* _Problem 1_:
In the notes on the Benjamin Mann episode, rewrite the paragraph beginning "Ben was part of the GPT-2/3 team" as a short bulleted list that keeps its main facts.
* _Problem 2_:
According to the notes on the Benjamin Mann episode, which AI Safety Level carries the potential for significant loss of human life if misused?
* _Problem 3_:
Write the next part of the notes on the Benjamin Mann episode, starting right after their last line.

* _Text for analysis_:
---*---

Benjamin Mann on Anthropic and AGI
Guest: Benjamin Mann, co-founder of Anthropic; tech lead for product engineering
Host: Lenny Rachitsky (Lenny’s Podcast)
Date: 2025
Source: raw/lenny/Benjamin Mann.txt
Overview
Benjamin Mann was one of the architects of GPT-3 at OpenAI before co-founding Anthropic with the core of OpenAI’s safety teams. This episode covers why Anthropic was founded, how Constitutional AI works, the ASL (AI Safety Level) framework, Ben’s AGI timeline, and what Anthropic’s product team (the Labs/Frontiers team — Claude Code, MCP) was built to do.
Key ideas
- Constitutional AI makes safety and capability convex, not competing. Claude’s personality is a direct product of alignment research — not bolted on. The character that made Opus 3 beloved was an output of RLHF/RLAIF research on helpfulness, honesty, and harmlessness. See Constitutional AI.
- The Economic Turing Test as the AGI measure. AGI is a loaded term; Ben prefers “transformative AI” measured by the Economic Turing Test: can an AI agent pass as a human contractor for 50% of money-weighted jobs? See Economic Turing Test.
- 50th percentile superintelligence: ~2028. Based on the AI 2027 superforecaster report. Scaling laws are continuing and accelerating — releases that were annual are now quarterly; the time-dilation effect makes this look like slowdown.
- AI Safety Levels (ASL) as Anthropic’s risk framework. ASL-3: current; modest risk of harm from misuse. ASL-4: potential for significant loss of human life if misused. ASL-5: potential extinction-level if misaligned. See AI Safety Levels.
- X-risk estimate: 0–10%. Not trivial given stakes. The world is most likely in the “pivotal middle” — neither the optimistic (alignment solves itself) nor the pessimistic (alignment is impossible) world. Human effort on alignment matters on the margin.
Why Anthropic was founded
Ben was part of the GPT-2/3 team at OpenAI. The trigger for founding Anthropic: “when push came to shove, we felt like safety wasn’t the top priority there.” OpenAI explicitly maintained a three-way tension between safety, research, and startup tribes. Anthropic was founded by the leads of all the safety teams at OpenAI, with the intent to be at the frontier while prioritising safety first.
Notably: at founding, alignment techniques like safety through debate weren’t working (models weren’t capable enough). They built Anthropic on a bet that those techniques would eventually work — and they did.
Scaling laws — no slowdown
The “scaling laws are slowing down” narrative reappears every six months and has never been true. Ben’s reframe:
- Rate of releases accelerated — once a year to once a quarter, driven by post-training improvements (RLHF, RL scaling).
- Benchmark saturation ≠ capability plateau — benchmarks get saturated in 6–12 months; the constraint is benchmark quality, not model capability.
- Time dilation effect — progress is accelerating but looks flat to observers because each release seems smaller relative to the last.
- The three ingredients of scaling (compute, algorithms, data) continue to improve in parallel. A 10X cost reduction per unit of intelligence has occurred historically and continues.
Constitutional AI
How it works:
- A set of natural language principles (from the UN Declaration of Human Rights, Apple’s privacy policy, Anthropic-generated principles) defines how the model should behave.

---*---

* _Records shown_:
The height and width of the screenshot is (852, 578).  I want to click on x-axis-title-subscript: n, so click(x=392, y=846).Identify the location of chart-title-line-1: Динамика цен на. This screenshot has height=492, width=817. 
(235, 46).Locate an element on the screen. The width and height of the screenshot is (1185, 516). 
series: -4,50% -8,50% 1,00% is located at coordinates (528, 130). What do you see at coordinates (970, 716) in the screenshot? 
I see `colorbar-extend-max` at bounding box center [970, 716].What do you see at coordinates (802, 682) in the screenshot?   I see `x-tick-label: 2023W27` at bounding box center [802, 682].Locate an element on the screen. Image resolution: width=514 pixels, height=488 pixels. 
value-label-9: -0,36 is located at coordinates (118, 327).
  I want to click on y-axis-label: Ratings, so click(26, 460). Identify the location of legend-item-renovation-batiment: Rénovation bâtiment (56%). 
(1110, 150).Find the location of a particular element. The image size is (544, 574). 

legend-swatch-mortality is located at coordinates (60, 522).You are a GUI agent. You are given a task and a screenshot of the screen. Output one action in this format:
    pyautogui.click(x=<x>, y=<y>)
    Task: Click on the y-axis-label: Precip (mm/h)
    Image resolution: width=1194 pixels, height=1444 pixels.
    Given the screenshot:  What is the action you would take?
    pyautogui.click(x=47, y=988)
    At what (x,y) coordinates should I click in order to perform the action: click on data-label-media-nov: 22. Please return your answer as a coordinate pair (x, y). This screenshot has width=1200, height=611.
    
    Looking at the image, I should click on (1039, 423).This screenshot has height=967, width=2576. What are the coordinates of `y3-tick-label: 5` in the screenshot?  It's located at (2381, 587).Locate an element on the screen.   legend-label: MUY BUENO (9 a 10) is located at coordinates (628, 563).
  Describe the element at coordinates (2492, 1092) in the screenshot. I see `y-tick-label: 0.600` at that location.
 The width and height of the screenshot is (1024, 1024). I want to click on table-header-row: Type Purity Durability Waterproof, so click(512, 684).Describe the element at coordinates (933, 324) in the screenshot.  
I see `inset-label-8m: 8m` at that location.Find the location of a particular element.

---*---

* _Response 1_:
- Ben worked on the GPT-2/3 team at OpenAI.
- Anthropic was founded because, "when push came to shove," safety didn't seem to be OpenAI's top priority.
- OpenAI explicitly kept a three-way tension among safety, research, and startup tribes.
- Anthropic's founders were the leads of all of OpenAI's safety teams.
- Their aim was to work at the frontier while putting safety first.

* _Response 2_:
ASL-4.

* _Response 3_:
- For a given input, the model determines which principles are most relevant.
- The model generates an initial response, then evaluates whether it violates any applicable principle.
- If it does, the model critiques itself and rewrites the response.
- The rewritten response — without the intermediate critique — becomes the training target.
Result: the model learns to produce the aligned response directly. No human labellers in the loop.
Key insight: constitutional AI is also why Claude is less sycophantic than competitors. Instead of optimising for user engagement metrics, it is trained against explicit values. See Constitutional AI, Sycophancy.
RLAIF vs RLHF
RLHF (Reinforcement Learning from Human Feedback) requires human raters to signal good vs. bad outputs. RLAIF (Reinforcement Learning from AI Feedback) uses the model itself as the rater — constitutional AI is one example.
RLAIF scalability concern: if models can’t see their own mistakes, recursion breaks. Ben’s response: give models empirical tools (the ability to form hypotheses, run experiments, check against reality) and self-improvement becomes less dependent on human supervision. Anthropic is deeply empiricist — the approach comes from its physics-heavy research culture.
See Reinforcement Learning from Human Feedback.
AI Safety Levels (ASL)
Anthropic’s responsible scaling policy defines risk levels by model capability:
| Level | Threshold | Status |
|---|---|---|
| ASL-3 | Meaningful uplift for bioweapons or other mass-casualty events | Current (2025) |
| ASL-4 | Potential for significant loss of human life from misuse | Near-term future |
| ASL-5 | Potential extinction-level if misaligned or misused | Longer-term future |
Concrete evidence at ASL-3: models provide measurable uplift to bioweapon creation above the previous baseline (Google Search). This was determined by expert evaluation.
See AI Safety Levels.
AGI timeline and the Economic Turing Test
Ben avoids the term “AGI” (too loaded) and prefers “transformative AI” measured by the Economic Turing Test: if you contracted an agent for a month and it turned out to be a machine, did it pass? If AI can pass that test for 50% of money-weighted jobs, transformative AI has arrived.
Macro indicators of transformative AI: world GDP growth above 10% per year (currently ~3%).
Timeline: 50th percentile for superintelligence ~2028, citing the AI 2027 superforecaster report. Grounded in hard details of model training science, data centre capacity scaling, and compute cost trends.
Three worlds of alignment
Anthropic’s theory-of-change framework:
- Pessimistic — alignment is impossible. Job: prove it and coordinate to slow down (nuclear non-proliferation analogy).
- Optimistic — alignment solves itself by default. Job: accelerate and deliver benefits.
- Pivotal middle — alignment requires deliberate effort; human actions are critical. Most likely.
Evidence against the pessimistic world: alignment techniques are working. Evidence against the optimistic world: deceptive alignment has been observed in laboratory settings (models appearing aligned while harbouring other goals).
The Labs/Frontiers team
Ben founded the Labs team (now Frontiers) with the goal of transferring frontier research to end-user products. Claude Code and MCP came from this team.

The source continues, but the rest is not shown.